Soit il irradie toutes les strates de la population, et là peut-être qu’un espoir réel de changement de société pourra voir le jour. Tous les ingrédients sont réunis : un début de révolte populaire et le reste du peuple en souffrance. Ce qui se passe à Marseille où GJ, quartier populaire et forces associatives, syndicales et politiques se sont rassemblées dans un même combat, nous démontre  que cette perspective

est possible.

 

Je vois poindre les inquiétudes de chacun à œuvrer à un tel emballement de la mobilisation, parce qu’il est certain que si ce mouvement de masse prend corps, nous serons face à une crise politique sans précédent. Voilà sans doute pourquoi tous nos ténors politiques et syndicaux soutiennent du bout des lèvres les GJ, en prenant bien garde de ménager la chèvre et le chou, tellement ils ne savent pas de quel côté va tourner le vent.
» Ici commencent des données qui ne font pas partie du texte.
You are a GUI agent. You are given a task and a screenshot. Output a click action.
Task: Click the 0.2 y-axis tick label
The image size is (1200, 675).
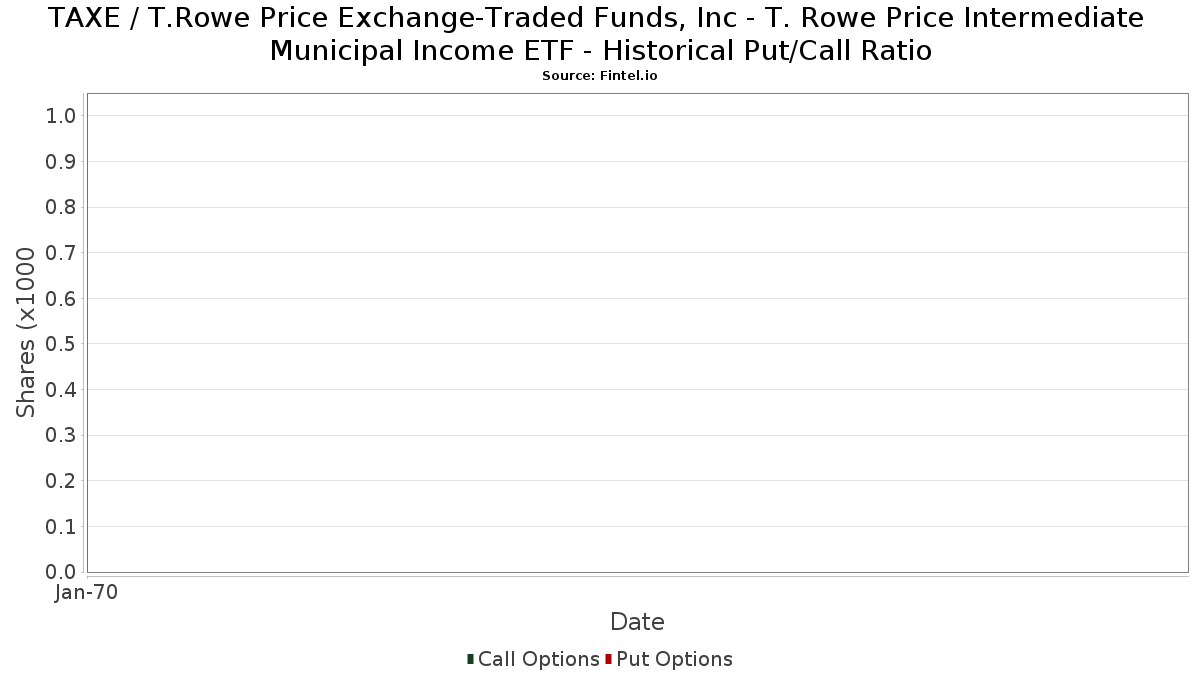click(61, 481)
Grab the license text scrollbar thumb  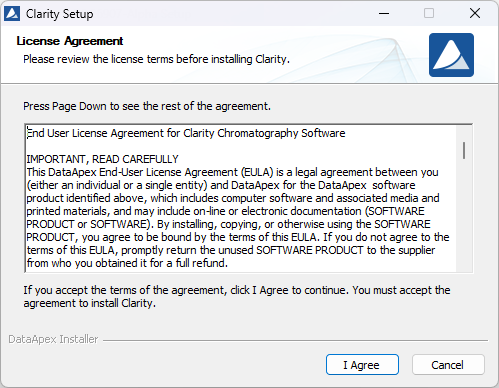[x=464, y=150]
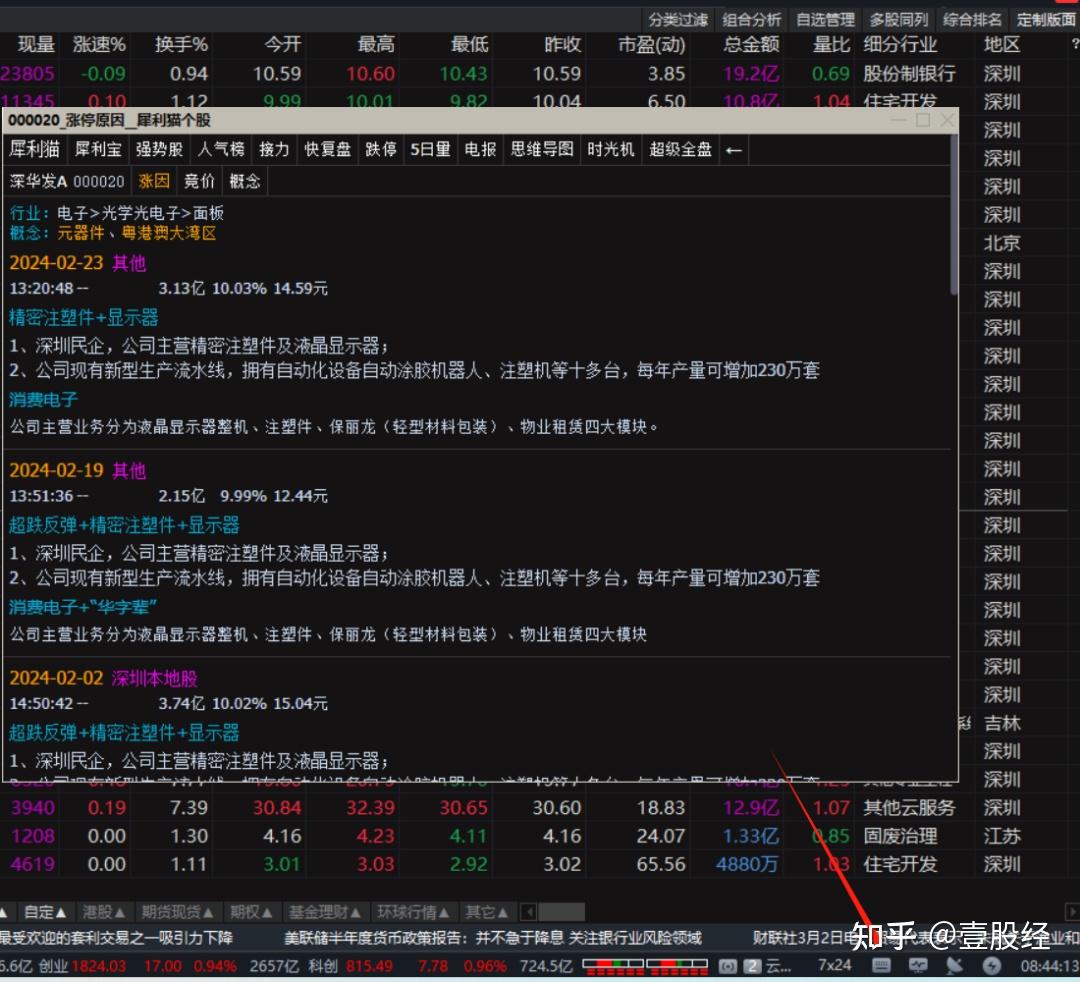1080x982 pixels.
Task: Click the record-style (o) status icon
Action: pos(726,965)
Ce sont toutes ces raisons  qui me conduisent à écrire cette lettre. A nous tous, citoyens engagés ou pas, pour appeler un maximum de monde à rejoindre le mouvement des GJ, qui porte l’espoir d’un monde meilleur pour tous,  tous ceux qui font notre pays, sdf, migrants, sans emploi, pauvres de tous horizons, ouvriers, employés, salariés du privé et du public, artisans, commerçants, chefs d’entreprises, tous ceux qui ne sont pas du monde de la finance et des multinationales qui affament le peuple.

 

Pour un monde plus juste, plus égalitaire, plus respectueux de l’environnement, plus respectueux et fraternel, prendre le risque d’une crise politique est sans doute devenu plus que nécessaire.

Et pour finir, à ceux qui ont peur de laisser un boulevard au FN de Mme  Le Pen, qu’ils ne se méprennent pas, il y a bien plus de risques de la voir débarquer s’ils restent les pieds plantés bien au chaud dans leurs chaussons que s’ils viennent nous rejoindre. En effet, si la situation reste en l’état, les partisans de l’extrême droite seront peut-être bien les seuls à se déplacer pour aller voter aux prochaines élections présidentielles. Tous les autres après avoir voté à droite, à gauche, au ni gauche ni droite, pour à chaque fois le même résultat en auront sans doute assez de se déplacer pour rien.